TASK GOAL - Could you output only the lines from the one containing "Viewport: 1299px width, 941px" through the last line of the data, both included?

Records drawn from a dataset
Content starts
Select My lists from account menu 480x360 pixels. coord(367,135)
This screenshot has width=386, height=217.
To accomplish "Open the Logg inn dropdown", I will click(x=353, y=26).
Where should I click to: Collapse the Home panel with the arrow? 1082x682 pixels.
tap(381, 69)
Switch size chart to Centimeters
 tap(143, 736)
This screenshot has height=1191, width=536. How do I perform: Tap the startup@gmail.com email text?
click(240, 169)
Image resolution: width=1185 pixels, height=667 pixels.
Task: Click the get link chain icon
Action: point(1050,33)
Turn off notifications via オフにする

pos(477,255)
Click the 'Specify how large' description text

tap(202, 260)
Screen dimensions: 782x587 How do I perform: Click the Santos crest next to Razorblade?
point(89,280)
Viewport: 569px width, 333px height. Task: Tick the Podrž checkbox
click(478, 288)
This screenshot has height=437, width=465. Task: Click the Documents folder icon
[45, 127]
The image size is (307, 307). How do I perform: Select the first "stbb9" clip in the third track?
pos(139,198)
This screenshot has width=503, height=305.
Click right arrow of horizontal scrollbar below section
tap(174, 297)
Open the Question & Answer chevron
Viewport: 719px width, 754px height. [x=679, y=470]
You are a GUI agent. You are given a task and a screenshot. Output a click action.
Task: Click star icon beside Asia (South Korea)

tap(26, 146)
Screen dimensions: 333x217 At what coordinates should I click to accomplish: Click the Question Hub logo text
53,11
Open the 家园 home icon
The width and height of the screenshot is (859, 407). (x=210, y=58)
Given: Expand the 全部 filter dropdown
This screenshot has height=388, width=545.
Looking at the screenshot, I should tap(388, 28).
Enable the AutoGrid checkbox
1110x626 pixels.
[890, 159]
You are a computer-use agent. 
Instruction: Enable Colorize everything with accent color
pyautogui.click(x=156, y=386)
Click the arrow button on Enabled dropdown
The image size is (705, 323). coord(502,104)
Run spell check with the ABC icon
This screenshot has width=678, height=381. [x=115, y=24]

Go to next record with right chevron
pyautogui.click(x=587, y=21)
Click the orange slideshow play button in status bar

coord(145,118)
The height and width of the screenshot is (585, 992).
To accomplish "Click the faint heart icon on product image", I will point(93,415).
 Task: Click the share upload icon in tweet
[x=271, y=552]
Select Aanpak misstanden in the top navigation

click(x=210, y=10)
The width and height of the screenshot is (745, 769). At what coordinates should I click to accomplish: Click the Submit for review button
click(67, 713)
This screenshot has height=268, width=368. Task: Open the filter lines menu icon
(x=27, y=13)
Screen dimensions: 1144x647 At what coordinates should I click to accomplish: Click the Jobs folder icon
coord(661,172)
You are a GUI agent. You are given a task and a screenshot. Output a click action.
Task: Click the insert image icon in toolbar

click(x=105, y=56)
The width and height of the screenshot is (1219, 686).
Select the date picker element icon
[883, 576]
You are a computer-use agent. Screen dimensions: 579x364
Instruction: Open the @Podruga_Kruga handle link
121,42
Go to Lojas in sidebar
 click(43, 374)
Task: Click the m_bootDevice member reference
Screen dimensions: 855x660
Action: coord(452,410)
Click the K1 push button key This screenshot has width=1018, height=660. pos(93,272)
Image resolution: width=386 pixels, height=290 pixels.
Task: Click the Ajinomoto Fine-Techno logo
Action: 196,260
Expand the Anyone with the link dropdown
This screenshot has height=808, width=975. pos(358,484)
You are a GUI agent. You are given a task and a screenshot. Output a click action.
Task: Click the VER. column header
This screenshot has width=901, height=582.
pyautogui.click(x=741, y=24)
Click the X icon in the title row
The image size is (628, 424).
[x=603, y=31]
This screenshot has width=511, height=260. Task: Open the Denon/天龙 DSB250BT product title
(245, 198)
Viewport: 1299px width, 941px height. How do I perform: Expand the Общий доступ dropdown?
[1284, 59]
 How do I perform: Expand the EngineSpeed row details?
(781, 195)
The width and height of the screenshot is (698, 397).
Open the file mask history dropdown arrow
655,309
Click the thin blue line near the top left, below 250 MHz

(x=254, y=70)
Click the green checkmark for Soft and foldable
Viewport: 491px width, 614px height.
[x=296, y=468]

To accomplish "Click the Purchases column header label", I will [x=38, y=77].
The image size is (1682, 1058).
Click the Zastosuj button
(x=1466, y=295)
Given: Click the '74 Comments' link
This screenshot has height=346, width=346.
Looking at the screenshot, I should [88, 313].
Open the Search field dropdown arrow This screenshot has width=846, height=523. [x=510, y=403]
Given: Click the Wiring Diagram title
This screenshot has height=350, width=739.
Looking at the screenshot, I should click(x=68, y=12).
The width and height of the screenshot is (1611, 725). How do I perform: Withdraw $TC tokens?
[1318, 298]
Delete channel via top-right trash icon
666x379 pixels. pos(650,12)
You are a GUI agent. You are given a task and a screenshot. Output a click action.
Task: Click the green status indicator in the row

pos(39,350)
Content ends
SOLVED EXERCISE -
Viewport: 1299px width, 941px height. How do I perform: Expand the Общий доступ dropdown?
[1284, 59]
 How do I perform: Expand the EngineSpeed row details?
(781, 195)
The width and height of the screenshot is (698, 397).
Open the file mask history dropdown arrow
655,309
Click the thin blue line near the top left, below 250 MHz

(x=254, y=70)
Click the green checkmark for Soft and foldable
Viewport: 491px width, 614px height.
[x=296, y=468]

To accomplish "Click the Purchases column header label", I will [x=38, y=77].
The image size is (1682, 1058).
Click the Zastosuj button
(x=1466, y=295)
Given: Click the '74 Comments' link
This screenshot has height=346, width=346.
Looking at the screenshot, I should [88, 313].
Open the Search field dropdown arrow This screenshot has width=846, height=523. [x=510, y=403]
Given: Click the Wiring Diagram title
This screenshot has height=350, width=739.
Looking at the screenshot, I should click(x=68, y=12).
The width and height of the screenshot is (1611, 725). How do I perform: Withdraw $TC tokens?
[1318, 298]
Delete channel via top-right trash icon
666x379 pixels. pos(650,12)
You are a GUI agent. You are given a task and a screenshot. Output a click action.
Task: Click the green status indicator in the row

pos(39,350)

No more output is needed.